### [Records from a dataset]
===============
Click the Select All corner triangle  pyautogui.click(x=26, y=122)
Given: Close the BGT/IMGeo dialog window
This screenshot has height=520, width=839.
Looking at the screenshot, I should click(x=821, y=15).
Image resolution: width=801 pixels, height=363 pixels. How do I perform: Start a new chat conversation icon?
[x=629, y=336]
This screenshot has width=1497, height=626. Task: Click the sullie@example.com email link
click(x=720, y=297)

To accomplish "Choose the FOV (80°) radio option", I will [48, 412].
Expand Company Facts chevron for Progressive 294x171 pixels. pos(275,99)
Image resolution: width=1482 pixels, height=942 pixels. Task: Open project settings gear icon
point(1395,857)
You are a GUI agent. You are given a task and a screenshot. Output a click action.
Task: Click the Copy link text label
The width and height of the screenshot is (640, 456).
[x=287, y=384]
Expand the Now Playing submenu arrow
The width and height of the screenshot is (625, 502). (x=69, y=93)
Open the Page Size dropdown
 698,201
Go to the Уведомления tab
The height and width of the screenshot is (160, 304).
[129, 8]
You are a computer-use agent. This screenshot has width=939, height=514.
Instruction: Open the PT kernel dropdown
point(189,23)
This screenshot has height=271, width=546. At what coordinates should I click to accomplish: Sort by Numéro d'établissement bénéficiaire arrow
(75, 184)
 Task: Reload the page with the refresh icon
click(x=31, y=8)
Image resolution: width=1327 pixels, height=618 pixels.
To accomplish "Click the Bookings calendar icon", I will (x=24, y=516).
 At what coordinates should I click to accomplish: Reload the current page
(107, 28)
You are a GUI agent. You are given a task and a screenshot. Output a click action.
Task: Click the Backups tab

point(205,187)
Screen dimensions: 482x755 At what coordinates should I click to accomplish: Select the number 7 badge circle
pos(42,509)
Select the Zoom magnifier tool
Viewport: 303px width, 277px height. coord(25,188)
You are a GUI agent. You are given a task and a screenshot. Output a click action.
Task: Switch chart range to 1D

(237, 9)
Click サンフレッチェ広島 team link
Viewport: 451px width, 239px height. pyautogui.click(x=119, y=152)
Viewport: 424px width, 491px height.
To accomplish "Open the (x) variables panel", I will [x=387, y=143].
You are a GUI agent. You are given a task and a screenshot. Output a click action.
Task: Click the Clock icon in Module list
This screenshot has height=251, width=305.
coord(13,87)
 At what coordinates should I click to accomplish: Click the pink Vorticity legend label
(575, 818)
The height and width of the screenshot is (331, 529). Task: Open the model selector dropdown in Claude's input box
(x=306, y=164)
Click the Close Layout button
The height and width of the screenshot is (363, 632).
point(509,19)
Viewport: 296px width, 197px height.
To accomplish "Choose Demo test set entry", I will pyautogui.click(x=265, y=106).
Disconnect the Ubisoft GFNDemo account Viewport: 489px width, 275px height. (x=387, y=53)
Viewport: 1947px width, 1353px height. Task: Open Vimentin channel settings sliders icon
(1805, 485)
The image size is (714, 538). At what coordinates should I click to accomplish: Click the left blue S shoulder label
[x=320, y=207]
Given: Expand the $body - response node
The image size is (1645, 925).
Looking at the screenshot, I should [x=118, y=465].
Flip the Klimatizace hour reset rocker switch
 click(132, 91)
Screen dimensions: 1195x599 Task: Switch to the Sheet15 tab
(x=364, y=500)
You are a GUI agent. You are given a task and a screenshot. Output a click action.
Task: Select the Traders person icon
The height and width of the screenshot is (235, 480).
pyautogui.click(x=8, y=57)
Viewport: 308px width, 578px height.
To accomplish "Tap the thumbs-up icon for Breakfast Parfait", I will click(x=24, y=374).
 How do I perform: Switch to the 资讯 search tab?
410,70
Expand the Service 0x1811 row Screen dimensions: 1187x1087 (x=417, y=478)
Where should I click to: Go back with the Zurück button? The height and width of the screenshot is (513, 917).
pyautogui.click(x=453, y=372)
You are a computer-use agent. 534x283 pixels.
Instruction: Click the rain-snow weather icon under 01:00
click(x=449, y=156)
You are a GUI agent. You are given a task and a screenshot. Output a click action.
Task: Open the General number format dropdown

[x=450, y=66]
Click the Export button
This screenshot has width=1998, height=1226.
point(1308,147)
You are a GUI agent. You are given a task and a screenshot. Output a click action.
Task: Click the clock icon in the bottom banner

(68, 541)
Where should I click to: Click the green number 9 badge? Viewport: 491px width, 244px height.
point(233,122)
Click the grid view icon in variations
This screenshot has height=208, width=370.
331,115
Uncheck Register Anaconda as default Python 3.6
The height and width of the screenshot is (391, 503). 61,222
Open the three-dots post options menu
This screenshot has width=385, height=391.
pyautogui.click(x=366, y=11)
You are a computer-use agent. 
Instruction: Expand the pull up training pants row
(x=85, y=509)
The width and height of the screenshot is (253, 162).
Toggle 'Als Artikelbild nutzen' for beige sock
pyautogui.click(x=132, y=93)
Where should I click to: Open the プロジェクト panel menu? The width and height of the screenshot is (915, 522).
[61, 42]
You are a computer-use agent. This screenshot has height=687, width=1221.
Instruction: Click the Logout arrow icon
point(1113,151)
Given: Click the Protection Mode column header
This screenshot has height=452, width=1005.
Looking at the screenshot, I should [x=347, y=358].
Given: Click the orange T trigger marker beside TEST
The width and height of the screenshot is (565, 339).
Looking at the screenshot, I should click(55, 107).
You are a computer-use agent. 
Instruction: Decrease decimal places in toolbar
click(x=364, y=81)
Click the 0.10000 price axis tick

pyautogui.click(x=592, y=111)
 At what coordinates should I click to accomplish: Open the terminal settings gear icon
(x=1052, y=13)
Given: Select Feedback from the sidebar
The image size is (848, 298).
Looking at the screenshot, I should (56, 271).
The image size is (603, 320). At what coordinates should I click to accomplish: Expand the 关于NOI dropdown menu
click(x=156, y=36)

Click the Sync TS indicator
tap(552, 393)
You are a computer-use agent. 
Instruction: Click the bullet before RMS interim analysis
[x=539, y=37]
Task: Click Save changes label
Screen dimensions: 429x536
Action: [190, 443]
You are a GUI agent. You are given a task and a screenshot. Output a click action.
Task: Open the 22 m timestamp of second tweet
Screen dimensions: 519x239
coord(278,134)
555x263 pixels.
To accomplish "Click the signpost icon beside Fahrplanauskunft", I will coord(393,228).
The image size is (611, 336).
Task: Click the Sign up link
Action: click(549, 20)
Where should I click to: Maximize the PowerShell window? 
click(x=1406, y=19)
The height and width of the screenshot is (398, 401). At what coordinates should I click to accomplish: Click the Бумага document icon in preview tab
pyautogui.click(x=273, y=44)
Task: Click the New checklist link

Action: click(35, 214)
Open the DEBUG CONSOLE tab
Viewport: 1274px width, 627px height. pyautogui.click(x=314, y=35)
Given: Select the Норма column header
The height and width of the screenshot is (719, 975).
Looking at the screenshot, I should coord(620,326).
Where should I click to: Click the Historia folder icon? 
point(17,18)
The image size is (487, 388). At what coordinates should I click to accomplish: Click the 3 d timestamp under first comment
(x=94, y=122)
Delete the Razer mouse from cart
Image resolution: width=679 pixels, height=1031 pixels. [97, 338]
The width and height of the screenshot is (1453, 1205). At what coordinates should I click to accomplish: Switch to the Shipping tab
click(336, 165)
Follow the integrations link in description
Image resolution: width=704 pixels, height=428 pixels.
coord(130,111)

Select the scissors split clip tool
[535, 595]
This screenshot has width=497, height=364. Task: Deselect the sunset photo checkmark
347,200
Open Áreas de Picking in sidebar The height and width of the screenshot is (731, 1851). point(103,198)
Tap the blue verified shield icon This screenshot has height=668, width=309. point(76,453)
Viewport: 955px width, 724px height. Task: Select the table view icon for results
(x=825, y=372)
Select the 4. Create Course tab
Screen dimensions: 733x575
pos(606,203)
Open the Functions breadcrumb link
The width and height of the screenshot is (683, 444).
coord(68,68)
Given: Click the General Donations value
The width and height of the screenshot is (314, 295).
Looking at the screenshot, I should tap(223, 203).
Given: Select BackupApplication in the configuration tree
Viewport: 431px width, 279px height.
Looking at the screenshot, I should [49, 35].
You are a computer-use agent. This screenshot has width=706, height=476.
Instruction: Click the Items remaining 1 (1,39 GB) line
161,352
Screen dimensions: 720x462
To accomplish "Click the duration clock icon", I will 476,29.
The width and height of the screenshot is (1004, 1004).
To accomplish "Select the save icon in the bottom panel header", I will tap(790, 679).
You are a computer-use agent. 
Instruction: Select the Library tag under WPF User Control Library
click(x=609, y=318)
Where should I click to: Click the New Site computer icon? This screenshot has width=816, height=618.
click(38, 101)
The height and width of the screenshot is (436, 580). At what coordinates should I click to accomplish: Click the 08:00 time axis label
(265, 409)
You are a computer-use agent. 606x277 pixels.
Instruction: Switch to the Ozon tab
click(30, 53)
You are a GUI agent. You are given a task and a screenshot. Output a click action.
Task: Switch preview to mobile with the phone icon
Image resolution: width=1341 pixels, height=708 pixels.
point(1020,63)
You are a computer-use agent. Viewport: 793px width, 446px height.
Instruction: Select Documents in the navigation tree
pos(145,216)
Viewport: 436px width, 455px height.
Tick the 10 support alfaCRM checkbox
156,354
===============
Reproduce the data above from the line that contains "will [48, 412]." up to and including the line that contains "point(1395,857)", keeping all of its text unchanged except that 121 is added to every coordinate in the answers.

### [Answer in full]
To accomplish "Choose the FOV (80°) radio option", I will [169, 533].
Expand Company Facts chevron for Progressive 294x171 pixels. pos(396,220)
Image resolution: width=1482 pixels, height=942 pixels. Task: Open project settings gear icon
point(1516,978)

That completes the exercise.